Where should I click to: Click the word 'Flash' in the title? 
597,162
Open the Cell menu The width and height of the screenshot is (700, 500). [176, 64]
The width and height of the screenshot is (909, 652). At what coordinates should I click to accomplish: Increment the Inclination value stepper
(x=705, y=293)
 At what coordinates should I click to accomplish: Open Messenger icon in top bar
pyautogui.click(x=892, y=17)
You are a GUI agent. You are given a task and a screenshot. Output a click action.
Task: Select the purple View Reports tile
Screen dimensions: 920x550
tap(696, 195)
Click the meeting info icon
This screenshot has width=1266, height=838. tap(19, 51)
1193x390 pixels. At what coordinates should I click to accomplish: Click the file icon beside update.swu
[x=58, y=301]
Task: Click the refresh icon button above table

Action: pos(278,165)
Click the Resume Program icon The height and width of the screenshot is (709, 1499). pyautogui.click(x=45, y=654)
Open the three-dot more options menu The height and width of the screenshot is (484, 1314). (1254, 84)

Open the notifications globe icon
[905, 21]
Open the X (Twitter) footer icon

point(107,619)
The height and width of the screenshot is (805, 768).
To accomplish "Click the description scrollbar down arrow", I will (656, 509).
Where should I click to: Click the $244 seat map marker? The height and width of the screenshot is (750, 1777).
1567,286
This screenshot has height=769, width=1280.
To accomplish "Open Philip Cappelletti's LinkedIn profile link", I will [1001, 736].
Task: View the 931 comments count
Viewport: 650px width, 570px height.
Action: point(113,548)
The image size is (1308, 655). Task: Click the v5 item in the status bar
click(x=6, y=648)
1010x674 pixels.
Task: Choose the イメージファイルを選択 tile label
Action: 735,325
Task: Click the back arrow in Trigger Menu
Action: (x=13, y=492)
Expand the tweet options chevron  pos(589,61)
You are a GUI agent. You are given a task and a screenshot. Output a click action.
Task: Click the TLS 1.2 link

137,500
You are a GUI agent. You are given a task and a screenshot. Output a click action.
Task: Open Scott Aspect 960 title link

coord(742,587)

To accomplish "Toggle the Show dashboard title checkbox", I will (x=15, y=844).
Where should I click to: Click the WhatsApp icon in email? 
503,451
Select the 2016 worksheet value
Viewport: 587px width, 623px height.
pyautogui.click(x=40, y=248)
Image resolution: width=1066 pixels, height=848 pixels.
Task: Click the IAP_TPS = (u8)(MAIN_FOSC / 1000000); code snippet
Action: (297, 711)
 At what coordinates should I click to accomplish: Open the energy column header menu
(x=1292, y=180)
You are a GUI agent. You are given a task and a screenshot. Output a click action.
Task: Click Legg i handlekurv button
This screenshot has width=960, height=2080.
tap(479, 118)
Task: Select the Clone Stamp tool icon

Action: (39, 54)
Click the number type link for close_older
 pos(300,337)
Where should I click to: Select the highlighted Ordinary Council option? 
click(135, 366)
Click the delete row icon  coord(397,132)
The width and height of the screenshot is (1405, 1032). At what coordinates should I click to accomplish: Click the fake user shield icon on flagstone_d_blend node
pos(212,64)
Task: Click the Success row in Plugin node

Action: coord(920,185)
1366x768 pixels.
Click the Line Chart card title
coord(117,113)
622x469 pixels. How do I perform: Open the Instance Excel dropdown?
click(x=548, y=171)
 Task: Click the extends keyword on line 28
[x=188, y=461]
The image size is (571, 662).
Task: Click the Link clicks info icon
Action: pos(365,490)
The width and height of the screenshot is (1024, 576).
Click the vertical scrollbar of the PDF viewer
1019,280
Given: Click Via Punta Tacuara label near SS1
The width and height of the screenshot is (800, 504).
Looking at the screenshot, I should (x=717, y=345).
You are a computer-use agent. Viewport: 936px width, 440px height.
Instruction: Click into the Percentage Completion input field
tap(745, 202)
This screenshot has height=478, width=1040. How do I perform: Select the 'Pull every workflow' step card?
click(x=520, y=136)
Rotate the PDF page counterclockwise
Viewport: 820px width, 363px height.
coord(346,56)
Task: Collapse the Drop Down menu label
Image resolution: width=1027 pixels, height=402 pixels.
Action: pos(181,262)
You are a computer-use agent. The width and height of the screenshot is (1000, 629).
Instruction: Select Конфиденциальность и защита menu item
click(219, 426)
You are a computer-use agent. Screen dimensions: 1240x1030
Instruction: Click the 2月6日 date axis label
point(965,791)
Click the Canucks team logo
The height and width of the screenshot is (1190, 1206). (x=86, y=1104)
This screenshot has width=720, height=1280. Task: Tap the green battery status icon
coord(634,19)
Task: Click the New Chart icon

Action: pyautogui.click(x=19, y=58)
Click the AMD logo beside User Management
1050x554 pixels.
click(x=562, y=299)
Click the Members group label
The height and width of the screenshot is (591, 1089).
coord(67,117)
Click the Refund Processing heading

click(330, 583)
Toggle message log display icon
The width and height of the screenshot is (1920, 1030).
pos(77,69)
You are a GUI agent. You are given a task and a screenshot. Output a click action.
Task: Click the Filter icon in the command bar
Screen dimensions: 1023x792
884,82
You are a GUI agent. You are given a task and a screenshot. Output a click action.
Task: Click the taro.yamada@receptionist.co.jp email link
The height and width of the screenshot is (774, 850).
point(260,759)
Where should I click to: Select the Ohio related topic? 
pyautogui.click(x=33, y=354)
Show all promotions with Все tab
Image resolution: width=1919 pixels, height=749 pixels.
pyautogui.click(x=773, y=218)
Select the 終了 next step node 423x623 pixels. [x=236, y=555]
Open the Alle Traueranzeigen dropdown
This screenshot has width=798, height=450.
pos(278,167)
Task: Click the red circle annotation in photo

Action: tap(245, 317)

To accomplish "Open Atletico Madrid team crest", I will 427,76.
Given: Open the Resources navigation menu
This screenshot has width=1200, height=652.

┄┄┄┄┄┄┄┄┄┄

> _WHAT YOU ARE ASKED TO DO_: Would you transcribe every entry exactly?

> _TASK OUTPUT_:
Where should I click to: Click the word 'Flash' in the title? 
597,162
Open the Cell menu The width and height of the screenshot is (700, 500). [176, 64]
The width and height of the screenshot is (909, 652). At what coordinates should I click to accomplish: Increment the Inclination value stepper
(x=705, y=293)
 At what coordinates should I click to accomplish: Open Messenger icon in top bar
pyautogui.click(x=892, y=17)
You are a GUI agent. You are given a task and a screenshot. Output a click action.
Task: Select the purple View Reports tile
Screen dimensions: 920x550
tap(696, 195)
Click the meeting info icon
This screenshot has width=1266, height=838. tap(19, 51)
1193x390 pixels. At what coordinates should I click to accomplish: Click the file icon beside update.swu
[x=58, y=301]
Task: Click the refresh icon button above table

Action: pos(278,165)
Click the Resume Program icon The height and width of the screenshot is (709, 1499). pyautogui.click(x=45, y=654)
Open the three-dot more options menu The height and width of the screenshot is (484, 1314). (1254, 84)

Open the notifications globe icon
[905, 21]
Open the X (Twitter) footer icon

point(107,619)
The height and width of the screenshot is (805, 768).
To accomplish "Click the description scrollbar down arrow", I will (656, 509).
Where should I click to: Click the $244 seat map marker? The height and width of the screenshot is (750, 1777).
1567,286
This screenshot has height=769, width=1280.
To accomplish "Open Philip Cappelletti's LinkedIn profile link", I will [1001, 736].
Task: View the 931 comments count
Viewport: 650px width, 570px height.
Action: point(113,548)
The image size is (1308, 655). Task: Click the v5 item in the status bar
click(x=6, y=648)
1010x674 pixels.
Task: Choose the イメージファイルを選択 tile label
Action: 735,325
Task: Click the back arrow in Trigger Menu
Action: (x=13, y=492)
Expand the tweet options chevron  pos(589,61)
You are a GUI agent. You are given a task and a screenshot. Output a click action.
Task: Click the TLS 1.2 link

137,500
You are a GUI agent. You are given a task and a screenshot. Output a click action.
Task: Open Scott Aspect 960 title link

coord(742,587)

To accomplish "Toggle the Show dashboard title checkbox", I will (x=15, y=844).
Where should I click to: Click the WhatsApp icon in email? 
503,451
Select the 2016 worksheet value
Viewport: 587px width, 623px height.
pyautogui.click(x=40, y=248)
Image resolution: width=1066 pixels, height=848 pixels.
Task: Click the IAP_TPS = (u8)(MAIN_FOSC / 1000000); code snippet
Action: (297, 711)
 At what coordinates should I click to accomplish: Open the energy column header menu
(x=1292, y=180)
You are a GUI agent. You are given a task and a screenshot. Output a click action.
Task: Click Legg i handlekurv button
This screenshot has width=960, height=2080.
tap(479, 118)
Task: Select the Clone Stamp tool icon

Action: (39, 54)
Click the number type link for close_older
 pos(300,337)
Where should I click to: Select the highlighted Ordinary Council option? 
click(135, 366)
Click the delete row icon  coord(397,132)
The width and height of the screenshot is (1405, 1032). At what coordinates should I click to accomplish: Click the fake user shield icon on flagstone_d_blend node
pos(212,64)
Task: Click the Success row in Plugin node

Action: coord(920,185)
1366x768 pixels.
Click the Line Chart card title
coord(117,113)
622x469 pixels. How do I perform: Open the Instance Excel dropdown?
click(x=548, y=171)
 Task: Click the extends keyword on line 28
[x=188, y=461]
The image size is (571, 662).
Task: Click the Link clicks info icon
Action: pos(365,490)
The width and height of the screenshot is (1024, 576).
Click the vertical scrollbar of the PDF viewer
1019,280
Given: Click Via Punta Tacuara label near SS1
The width and height of the screenshot is (800, 504).
Looking at the screenshot, I should (x=717, y=345).
You are a computer-use agent. Viewport: 936px width, 440px height.
Instruction: Click into the Percentage Completion input field
tap(745, 202)
This screenshot has height=478, width=1040. How do I perform: Select the 'Pull every workflow' step card?
click(x=520, y=136)
Rotate the PDF page counterclockwise
Viewport: 820px width, 363px height.
coord(346,56)
Task: Collapse the Drop Down menu label
Image resolution: width=1027 pixels, height=402 pixels.
Action: pos(181,262)
You are a computer-use agent. The width and height of the screenshot is (1000, 629).
Instruction: Select Конфиденциальность и защита menu item
click(219, 426)
You are a computer-use agent. Screen dimensions: 1240x1030
Instruction: Click the 2月6日 date axis label
point(965,791)
Click the Canucks team logo
The height and width of the screenshot is (1190, 1206). (x=86, y=1104)
This screenshot has width=720, height=1280. Task: Tap the green battery status icon
coord(634,19)
Task: Click the New Chart icon

Action: pyautogui.click(x=19, y=58)
Click the AMD logo beside User Management
1050x554 pixels.
click(x=562, y=299)
Click the Members group label
The height and width of the screenshot is (591, 1089).
coord(67,117)
Click the Refund Processing heading

click(330, 583)
Toggle message log display icon
The width and height of the screenshot is (1920, 1030).
pos(77,69)
You are a GUI agent. You are given a task and a screenshot. Output a click action.
Task: Click the Filter icon in the command bar
Screen dimensions: 1023x792
884,82
You are a GUI agent. You are given a task and a screenshot. Output a click action.
Task: Click the taro.yamada@receptionist.co.jp email link
The height and width of the screenshot is (774, 850).
point(260,759)
Where should I click to: Select the Ohio related topic? 
pyautogui.click(x=33, y=354)
Show all promotions with Все tab
Image resolution: width=1919 pixels, height=749 pixels.
pyautogui.click(x=773, y=218)
Select the 終了 next step node 423x623 pixels. [x=236, y=555]
Open the Alle Traueranzeigen dropdown
This screenshot has width=798, height=450.
pos(278,167)
Task: Click the red circle annotation in photo

Action: tap(245, 317)

To accomplish "Open Atletico Madrid team crest", I will 427,76.
Given: Open the Resources navigation menu
This screenshot has width=1200, height=652.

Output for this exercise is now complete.